Dataset entries
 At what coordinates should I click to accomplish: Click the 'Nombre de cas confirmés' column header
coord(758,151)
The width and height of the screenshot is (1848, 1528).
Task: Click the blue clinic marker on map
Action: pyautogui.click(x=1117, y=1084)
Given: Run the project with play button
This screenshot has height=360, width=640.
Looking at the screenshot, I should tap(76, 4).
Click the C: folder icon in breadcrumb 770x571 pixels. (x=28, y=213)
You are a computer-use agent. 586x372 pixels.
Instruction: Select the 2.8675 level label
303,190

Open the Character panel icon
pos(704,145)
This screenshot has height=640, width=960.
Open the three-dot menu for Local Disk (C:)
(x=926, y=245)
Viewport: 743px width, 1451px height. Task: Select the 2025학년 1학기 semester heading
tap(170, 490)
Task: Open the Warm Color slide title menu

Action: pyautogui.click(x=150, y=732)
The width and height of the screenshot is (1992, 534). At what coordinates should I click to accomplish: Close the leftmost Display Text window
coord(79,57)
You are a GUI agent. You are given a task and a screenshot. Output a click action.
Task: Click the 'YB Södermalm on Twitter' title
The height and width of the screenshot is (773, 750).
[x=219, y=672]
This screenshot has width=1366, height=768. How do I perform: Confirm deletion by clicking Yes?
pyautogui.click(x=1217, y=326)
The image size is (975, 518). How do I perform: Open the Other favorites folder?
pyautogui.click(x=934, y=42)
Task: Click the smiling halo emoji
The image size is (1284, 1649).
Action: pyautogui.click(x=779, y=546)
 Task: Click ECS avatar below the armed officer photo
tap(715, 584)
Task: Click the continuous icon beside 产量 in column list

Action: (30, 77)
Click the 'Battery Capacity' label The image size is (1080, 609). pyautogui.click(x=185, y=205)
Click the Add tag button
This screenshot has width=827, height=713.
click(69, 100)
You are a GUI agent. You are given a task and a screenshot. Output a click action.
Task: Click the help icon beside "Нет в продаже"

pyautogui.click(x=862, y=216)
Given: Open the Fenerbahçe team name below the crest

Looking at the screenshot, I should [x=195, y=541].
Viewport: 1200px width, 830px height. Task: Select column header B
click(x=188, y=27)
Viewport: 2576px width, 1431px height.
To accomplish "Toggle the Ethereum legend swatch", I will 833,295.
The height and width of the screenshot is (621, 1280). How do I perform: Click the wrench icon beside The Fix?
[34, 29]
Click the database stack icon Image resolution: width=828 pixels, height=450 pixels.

- **WHAT YOU NEED TO DO**
Starting from the line that contains "Viewport: 1200px width, 830px", give again every line to the last line of the data, exactly. Include nothing else.

- **YOUR RESPONSE**
Viewport: 1200px width, 830px height. Task: Select column header B
click(x=188, y=27)
Viewport: 2576px width, 1431px height.
To accomplish "Toggle the Ethereum legend swatch", I will 833,295.
The height and width of the screenshot is (621, 1280). How do I perform: Click the wrench icon beside The Fix?
[34, 29]
Click the database stack icon Image resolution: width=828 pixels, height=450 pixels.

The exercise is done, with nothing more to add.